Pour déterminer comment l’holocentricité affecte le génome, Marques et son équipe ont utilisé une technologie de séquençage d’ADN très précise pour décoder les génomes de trois carex à bec holocentriques étroitement apparentés, des plantes à fleurs ressemblant à de l’herbe que l’on trouve dans le monde entier et qui sont souvent les premiers conquérants de nouveaux habitats. Pour référence, l’équipe a également décodé le génome de leur parent monocentrique le plus étroitement apparenté. Ainsi, la comparaison des carex à bec holocentriques avec leur parent monocentrique a permis aux auteurs d’attribuer toute différence observée aux effets de l’holocentricité.

Leurs analyses révèlent des différences frappantes dans l’organisation du génome et le comportement des chromosomes chez les organismes holocentriques. Ils ont découvert que la fonction centromère est répartie sur des centaines de petits domaines centromères dans les chromosomes holocentriques. Alors que dans les organismes monocentriques, les gènes sont largement concentrés à distance des centromères et des régions qui les entourent immédiatement, dans les espèces holocentriques, ils sont uniformément répartis sur toute la longueur des chromosomes. En outre, dans les espèces monocentriques, les chromosomes sont connus pour s’engager dans un degré élevé d’entremêlement les uns avec les autres au cours de la division cellulaire, une propriété qui semble jouer un rôle dans la régulation de l’expression des gènes. Notamment, ces interactions à longue distance ont été fortement diminuées dans les carex à bec avec des holocentromères.

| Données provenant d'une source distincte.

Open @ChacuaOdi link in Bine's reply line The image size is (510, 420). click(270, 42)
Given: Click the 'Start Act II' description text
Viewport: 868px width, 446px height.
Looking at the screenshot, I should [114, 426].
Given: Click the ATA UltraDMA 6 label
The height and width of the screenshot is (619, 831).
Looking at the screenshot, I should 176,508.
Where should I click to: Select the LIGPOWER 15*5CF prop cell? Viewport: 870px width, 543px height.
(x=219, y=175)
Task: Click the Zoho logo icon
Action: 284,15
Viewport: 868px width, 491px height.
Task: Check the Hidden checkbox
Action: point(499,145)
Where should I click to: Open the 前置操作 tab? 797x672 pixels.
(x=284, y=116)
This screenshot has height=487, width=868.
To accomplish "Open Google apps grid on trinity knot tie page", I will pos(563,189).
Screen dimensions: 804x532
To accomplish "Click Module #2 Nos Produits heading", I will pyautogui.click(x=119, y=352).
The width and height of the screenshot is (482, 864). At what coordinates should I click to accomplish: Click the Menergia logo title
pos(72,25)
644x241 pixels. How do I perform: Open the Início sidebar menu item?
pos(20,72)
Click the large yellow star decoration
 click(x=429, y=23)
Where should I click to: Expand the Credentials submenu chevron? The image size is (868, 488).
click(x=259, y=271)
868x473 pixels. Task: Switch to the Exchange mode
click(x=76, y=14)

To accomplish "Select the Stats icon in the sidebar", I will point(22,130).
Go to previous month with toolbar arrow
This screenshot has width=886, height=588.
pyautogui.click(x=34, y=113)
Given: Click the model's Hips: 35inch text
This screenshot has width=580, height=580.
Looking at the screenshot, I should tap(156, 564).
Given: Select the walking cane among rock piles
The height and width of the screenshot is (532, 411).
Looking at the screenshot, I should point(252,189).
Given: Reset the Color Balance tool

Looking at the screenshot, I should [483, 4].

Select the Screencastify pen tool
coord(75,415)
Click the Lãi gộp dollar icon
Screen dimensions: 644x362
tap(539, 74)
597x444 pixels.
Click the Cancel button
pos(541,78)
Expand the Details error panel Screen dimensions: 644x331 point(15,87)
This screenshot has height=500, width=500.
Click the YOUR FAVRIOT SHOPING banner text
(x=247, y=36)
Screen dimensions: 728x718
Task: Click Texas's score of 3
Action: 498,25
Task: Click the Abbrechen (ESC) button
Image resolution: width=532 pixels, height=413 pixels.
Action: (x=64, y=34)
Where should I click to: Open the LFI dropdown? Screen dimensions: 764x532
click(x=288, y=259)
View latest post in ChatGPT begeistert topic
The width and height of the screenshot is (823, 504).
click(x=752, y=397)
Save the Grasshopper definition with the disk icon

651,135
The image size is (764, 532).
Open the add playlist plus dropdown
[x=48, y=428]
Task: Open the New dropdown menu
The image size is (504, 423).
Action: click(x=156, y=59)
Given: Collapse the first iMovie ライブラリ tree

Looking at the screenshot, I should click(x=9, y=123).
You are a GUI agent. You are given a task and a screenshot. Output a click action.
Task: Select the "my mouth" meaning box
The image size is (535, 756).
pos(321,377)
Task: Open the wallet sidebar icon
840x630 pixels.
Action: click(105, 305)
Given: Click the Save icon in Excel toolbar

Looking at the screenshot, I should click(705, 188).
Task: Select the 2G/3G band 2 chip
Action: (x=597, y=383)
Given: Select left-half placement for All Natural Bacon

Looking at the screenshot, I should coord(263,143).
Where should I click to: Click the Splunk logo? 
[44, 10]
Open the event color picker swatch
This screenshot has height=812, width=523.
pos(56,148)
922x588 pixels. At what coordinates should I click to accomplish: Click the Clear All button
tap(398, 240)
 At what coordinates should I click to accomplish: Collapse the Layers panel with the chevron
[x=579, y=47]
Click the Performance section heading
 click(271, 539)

Ainsi, l’holocentricité affecte fondamentalement l’organisation du génome ainsi que le comportement des chromosomes lors de la division cellulaire.

Dans les organismes holocentriques, presque n’importe quel fragment chromosomique donné abritera un centromère et aura donc une fonction centromère appropriée, ce qui n’est pas vrai pour les espèces monocentriques. De cette manière, on pense que les holocentromères stabilisent les fragments et les fusions chromosomiques et favorisent ainsi l’évolution rapide du génome, ou la capacité d’un organisme à apporter des modifications rapides et globales à son ADN. Dans l’un des carex à bec qu’ils ont analysés, Marques et son équipe ont pu montrer que les fusions chromosomiques facilitées par les holocentromères permettaient à cette espèce de conserver le même nombre de chromosomes même après la quadruplication du génome entier. Dans un autre de leurs carex à bec analysés, une espèce avec seulement deux chromosomes, le plus bas de toutes les plantes, l’holocentricité s’est avérée responsable de la réduction spectaculaire du nombre de chromosomes. Ainsi, les chromosomes holocentriques pourraient permettre la formation de nouvelles espèces grâce à une évolution rapide au niveau du génome.

Selon Marques, « Notre étude montre que la transition vers l’holocentricité a grandement influencé la façon dont les génomes sont organisés et régulés, tout en permettant aux génomes d’évoluer rapidement en fusionnant leurs chromosomes ensemble. » Les découvertes de l’équipe montrent également des implications passionnantes pour la sélection végétale, qui repose généralement sur la capacité d’échanger l’ADN et les gènes entre les chromosomes et les organismes. « Les plantes holocentriques permettent l’échange d’ADN à proximité des centromères, ce qui est normalement supprimé chez les espèces monocentriques. Comprendre comment les holocentriques font cela pourrait nous permettre de » déverrouiller « ces gènes chez les espèces monocentriques et de les rendre accessibles pour la sélection de meilleurs- espèces végétales plus performantes et plus résistantes.